-- Input data --
*-*-*
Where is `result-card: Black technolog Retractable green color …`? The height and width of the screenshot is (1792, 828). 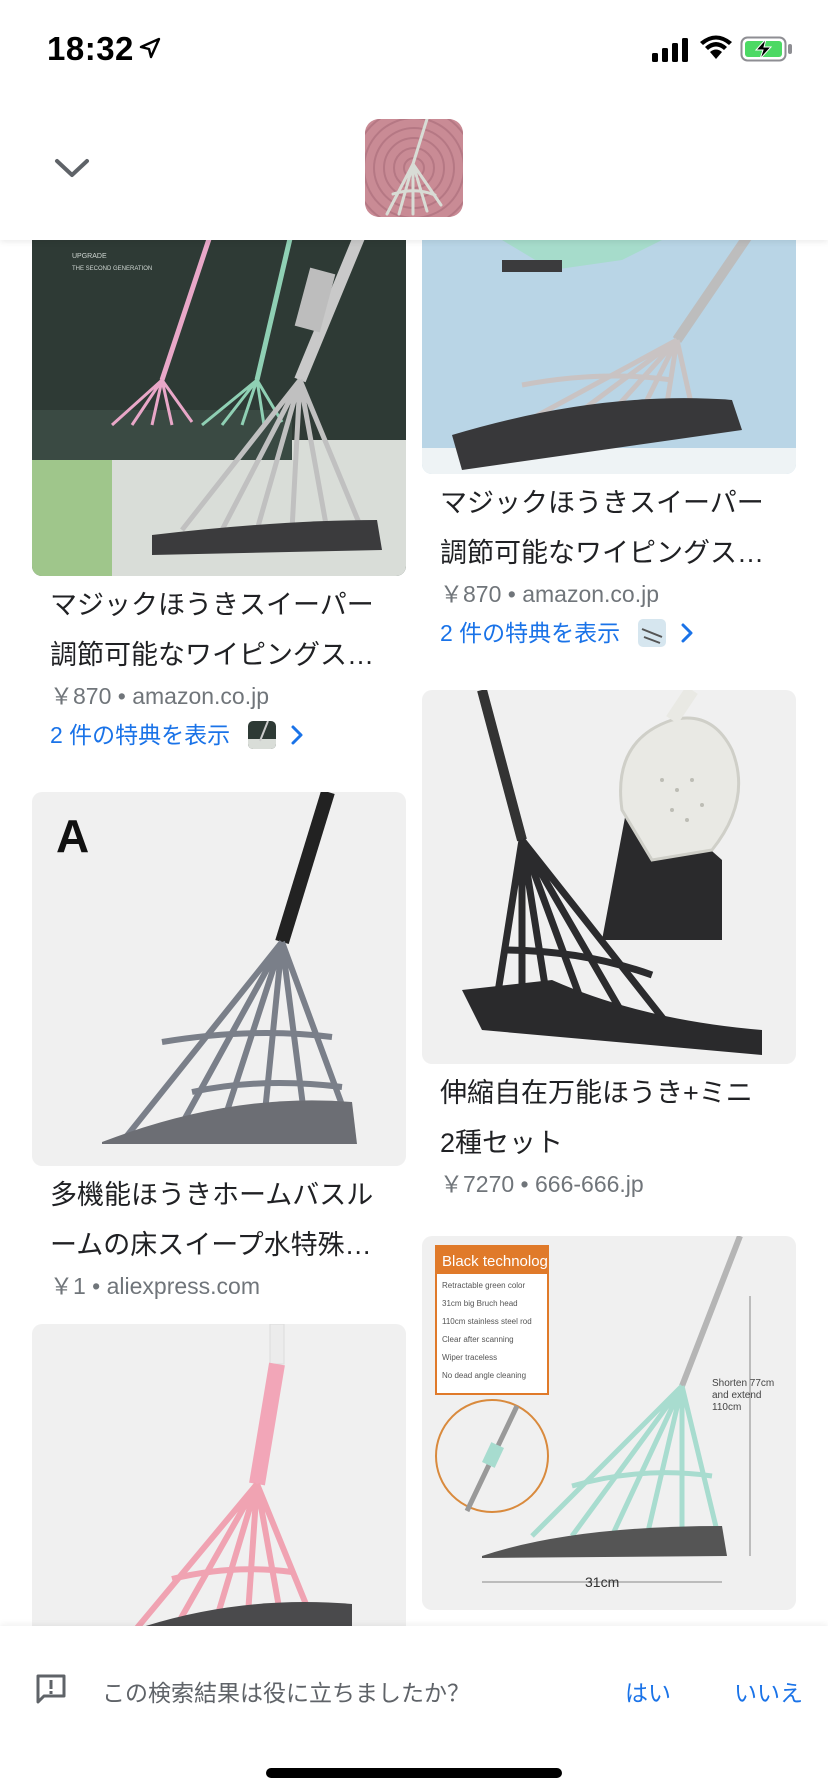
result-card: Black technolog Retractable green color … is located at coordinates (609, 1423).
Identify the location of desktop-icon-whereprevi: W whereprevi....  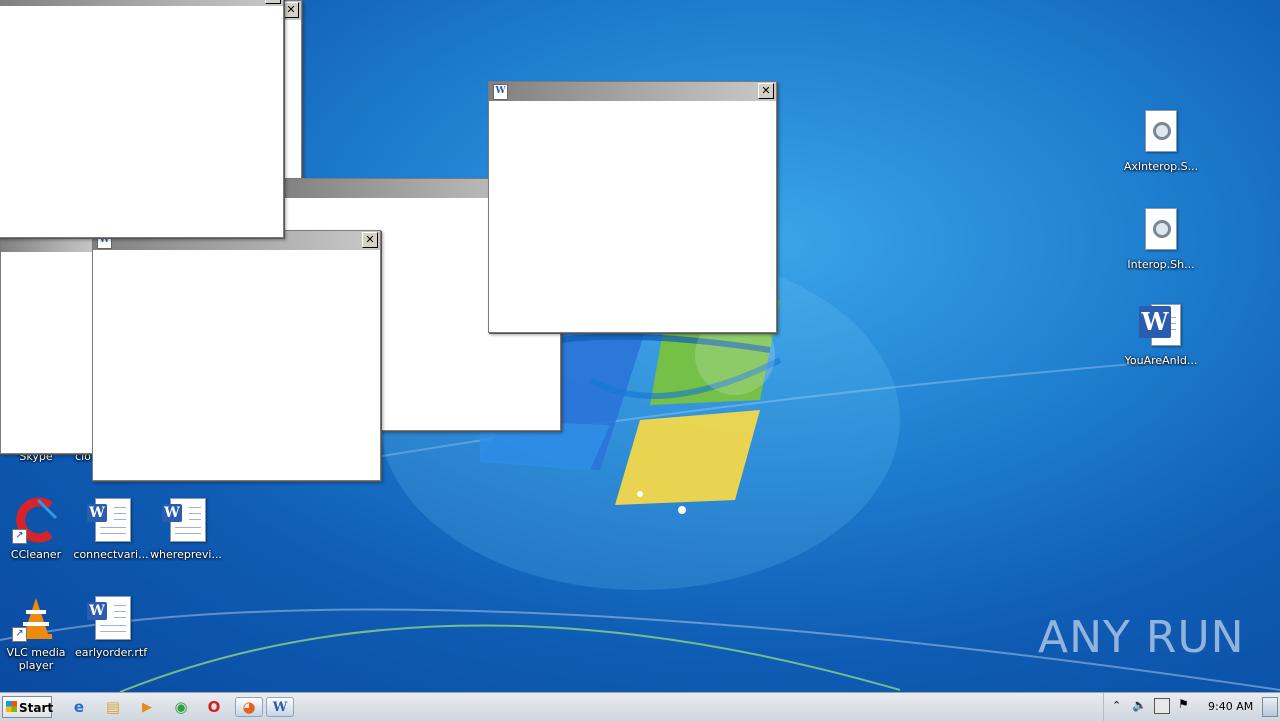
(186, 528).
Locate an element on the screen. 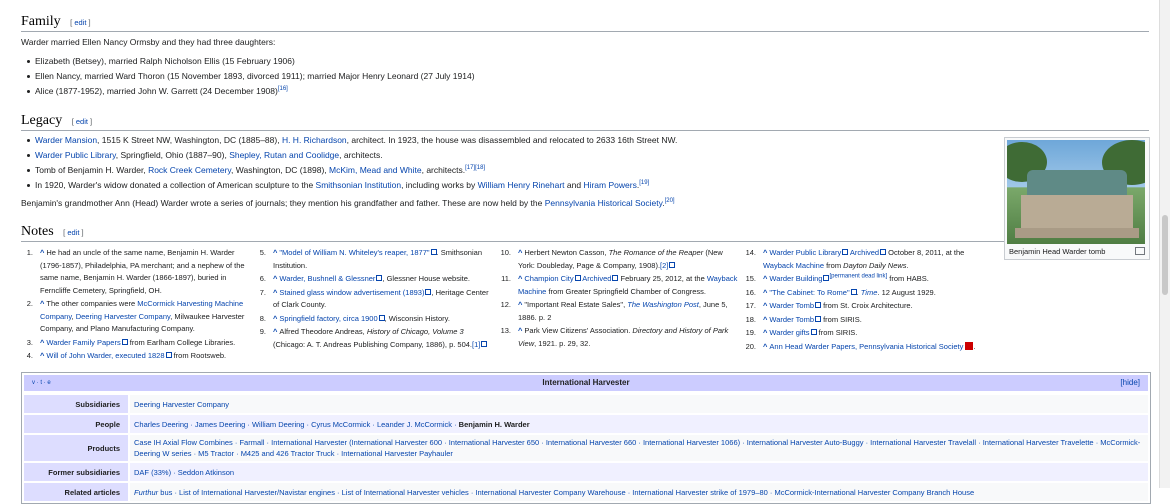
*-*-*
Copy out every one of the records above word for word, leaving out the pictures.

-- Result of this task --
Where is `result-card: Black technolog Retractable green color …`? The height and width of the screenshot is (1792, 828). 
result-card: Black technolog Retractable green color … is located at coordinates (609, 1423).
Identify the location of desktop-icon-whereprevi: W whereprevi....  
(186, 528).
Locate an element on the screen. 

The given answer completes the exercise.